Recommandation n° 2 : Consolider l'évaluation de l'aide alimentaire française pouvant être comptabilisée au titre de la convention de Londres, au-delà du seul instrument de l'aide alimentaire programmée (MEAE, direction générale de la mondialisation).

Sur un plan communicationnel, se pose la question de la dénomination de l'outil d'aide alimentaire programmée. Le rapport d'évaluation de 2009 soulignait déjà que cet intitulé était avant tout un reflet de l'histoire de l'aide au développement de la France. Ce nom correspond aux objectifs initiaux de l'instrument, créé pour écouler les surplus de production agricole. Une réflexion est en cours au sein du ministère de l'Europe et des affaires étrangères pour le faire évoluer.

Recommandation n° 3 : Changer la dénomination de l'aide alimentaire programmée, éventuellement en « assistance alimentaire programmée », pour mieux refléter les évolutions de cet instrument et plus largement de cette politique d'aide internationale (MEAE, direction générale de la mondialisation).

Au-delà du volume de l'aide alimentaire, sur lequel la France se situe en retrait par rapport aux plus grands donateurs, il importe de valoriser la spécificité de l'aide française. La souplesse et la rapidité de déploiement de ses instruments d'aide alimentaire, couplées à un investissement fort sur des thématiques précises, constituent la spécificité de l'action de la France en la matière. Par comparaison, l'aide alimentaire de l'Allemagne, largement supérieure en montant (1,14 milliard de dollars en 2022 selon la comptabilisation de l'OCDE), transite presque exclusivement au travers des organisations internationales.

Ainsi, des instruments de réaction rapide aux crises humanitaires, comme l'AAP et le FUHS, contribuent à la valorisation de l'aide française. La préservation de la spécificité de l'aide alimentaire française repose donc en grande partie sur le maintien, au sein de cette aide, d'une capacité d'intervention bilatérale directe.

3. Les montants consacrés à l'aide alimentaire, tant bilatérale que multilatérale, devraient être maintenus dans les années à venir

Compte tenu des besoins exprimés par les organisations internationales et les organismes de la société civile et de la portée politique et humanitaire de l'aide alimentaire, le maintien du volume actuel semble s'imposer.

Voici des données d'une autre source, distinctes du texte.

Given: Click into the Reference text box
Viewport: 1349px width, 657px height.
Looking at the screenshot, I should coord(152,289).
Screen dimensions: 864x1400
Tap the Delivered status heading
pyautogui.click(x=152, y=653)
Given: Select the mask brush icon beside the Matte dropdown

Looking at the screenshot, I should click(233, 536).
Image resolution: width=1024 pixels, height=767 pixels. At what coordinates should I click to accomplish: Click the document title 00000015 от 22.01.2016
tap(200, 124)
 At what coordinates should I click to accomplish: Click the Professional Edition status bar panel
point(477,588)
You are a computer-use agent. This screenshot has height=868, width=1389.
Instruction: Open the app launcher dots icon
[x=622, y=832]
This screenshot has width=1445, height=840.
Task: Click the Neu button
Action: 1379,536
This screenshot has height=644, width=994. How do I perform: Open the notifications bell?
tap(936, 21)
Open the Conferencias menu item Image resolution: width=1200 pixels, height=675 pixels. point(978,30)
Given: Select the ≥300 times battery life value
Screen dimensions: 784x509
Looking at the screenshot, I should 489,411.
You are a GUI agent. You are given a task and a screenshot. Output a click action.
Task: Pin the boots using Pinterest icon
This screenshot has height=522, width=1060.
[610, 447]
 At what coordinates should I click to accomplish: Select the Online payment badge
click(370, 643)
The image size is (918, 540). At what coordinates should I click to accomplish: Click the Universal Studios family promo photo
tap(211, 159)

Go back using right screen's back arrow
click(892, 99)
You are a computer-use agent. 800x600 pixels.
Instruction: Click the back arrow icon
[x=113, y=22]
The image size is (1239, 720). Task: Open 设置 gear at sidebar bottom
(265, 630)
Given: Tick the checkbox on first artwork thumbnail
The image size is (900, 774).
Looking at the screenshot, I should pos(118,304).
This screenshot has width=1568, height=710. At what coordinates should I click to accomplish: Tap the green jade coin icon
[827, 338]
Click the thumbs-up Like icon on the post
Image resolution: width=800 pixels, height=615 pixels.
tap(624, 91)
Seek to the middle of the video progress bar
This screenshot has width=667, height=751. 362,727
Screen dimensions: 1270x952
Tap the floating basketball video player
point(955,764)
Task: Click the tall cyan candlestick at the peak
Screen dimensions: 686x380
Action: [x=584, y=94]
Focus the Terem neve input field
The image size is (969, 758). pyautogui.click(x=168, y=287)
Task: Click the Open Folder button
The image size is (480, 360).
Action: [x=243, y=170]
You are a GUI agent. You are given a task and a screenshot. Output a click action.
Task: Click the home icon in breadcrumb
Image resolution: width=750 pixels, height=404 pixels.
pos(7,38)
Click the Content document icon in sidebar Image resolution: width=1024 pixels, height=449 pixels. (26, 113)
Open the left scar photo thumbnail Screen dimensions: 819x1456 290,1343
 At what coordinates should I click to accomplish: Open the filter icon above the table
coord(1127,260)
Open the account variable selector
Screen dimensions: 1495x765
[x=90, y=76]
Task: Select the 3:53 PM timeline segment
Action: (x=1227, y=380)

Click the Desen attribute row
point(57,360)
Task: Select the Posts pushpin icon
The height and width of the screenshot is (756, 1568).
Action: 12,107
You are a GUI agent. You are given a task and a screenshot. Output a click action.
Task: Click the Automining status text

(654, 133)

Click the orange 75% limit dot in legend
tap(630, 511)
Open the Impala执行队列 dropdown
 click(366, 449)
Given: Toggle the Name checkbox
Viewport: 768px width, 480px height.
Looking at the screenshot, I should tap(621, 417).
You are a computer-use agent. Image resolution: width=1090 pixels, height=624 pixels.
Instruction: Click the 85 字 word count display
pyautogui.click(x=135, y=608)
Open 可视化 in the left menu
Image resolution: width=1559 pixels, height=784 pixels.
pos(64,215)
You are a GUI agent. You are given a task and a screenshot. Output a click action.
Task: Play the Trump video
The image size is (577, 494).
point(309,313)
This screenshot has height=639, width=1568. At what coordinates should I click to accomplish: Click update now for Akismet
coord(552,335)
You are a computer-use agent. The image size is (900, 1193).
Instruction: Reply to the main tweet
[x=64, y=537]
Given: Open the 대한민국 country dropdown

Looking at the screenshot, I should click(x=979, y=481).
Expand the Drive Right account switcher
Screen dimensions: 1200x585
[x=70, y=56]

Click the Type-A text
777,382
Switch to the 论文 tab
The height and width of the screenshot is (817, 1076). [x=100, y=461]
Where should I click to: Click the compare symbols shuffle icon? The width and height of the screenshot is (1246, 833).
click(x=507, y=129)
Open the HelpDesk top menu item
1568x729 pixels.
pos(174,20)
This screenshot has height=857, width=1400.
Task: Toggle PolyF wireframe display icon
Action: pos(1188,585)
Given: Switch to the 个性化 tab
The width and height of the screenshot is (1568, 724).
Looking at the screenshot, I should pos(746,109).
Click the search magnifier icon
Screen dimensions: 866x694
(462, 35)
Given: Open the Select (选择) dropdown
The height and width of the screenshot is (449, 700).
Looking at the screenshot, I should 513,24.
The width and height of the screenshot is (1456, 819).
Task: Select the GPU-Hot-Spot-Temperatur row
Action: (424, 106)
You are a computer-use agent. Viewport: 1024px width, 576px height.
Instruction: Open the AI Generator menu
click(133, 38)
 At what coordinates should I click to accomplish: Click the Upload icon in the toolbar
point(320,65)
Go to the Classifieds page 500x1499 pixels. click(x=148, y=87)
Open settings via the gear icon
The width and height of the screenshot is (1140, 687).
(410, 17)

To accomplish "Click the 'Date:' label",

Dans le cadre du comité interministériel pour la coopération internationale et le développement de juillet, le Gouvernement a acté une augmentation des fonds dédiés à l'aide humanitaire à un milliard d'euros en 2025. Ces financements se situent d'ores et déjà à un niveau de 895 millions d'euros dans la loi de finances initiale pour 2024. Au sein de ces financements, il apparaît nécessaire, aux yeux de vos rapporteurs, de conserver une part substantielle d'aide alimentaire, afin de stabiliser les moyens qui lui sont affectés au sein de l'aide publique au développement.

Recommandation n° 4 : Dans le cadre de l'augmentation par la France des crédits d'aide humanitaire, maintenir le montant consacré à l'aide alimentaire, tant dans son volet bilatéral que dans son volet multilatéral (MEAE).

Néanmoins, et comme exposé infra, la progression continue des moyens de l'aide alimentaire française au cours des dernières années devrait conduire à adapter les instruments et les procédures mises en oeuvre à ce nouveau volume. L'articulation entre les différents instruments comme les moyens humains consacrés à leur gestion, ne peuvent demeurer identiques alors que le montant des crédits alloué à chaque instrument a plus que doublé depuis 2021.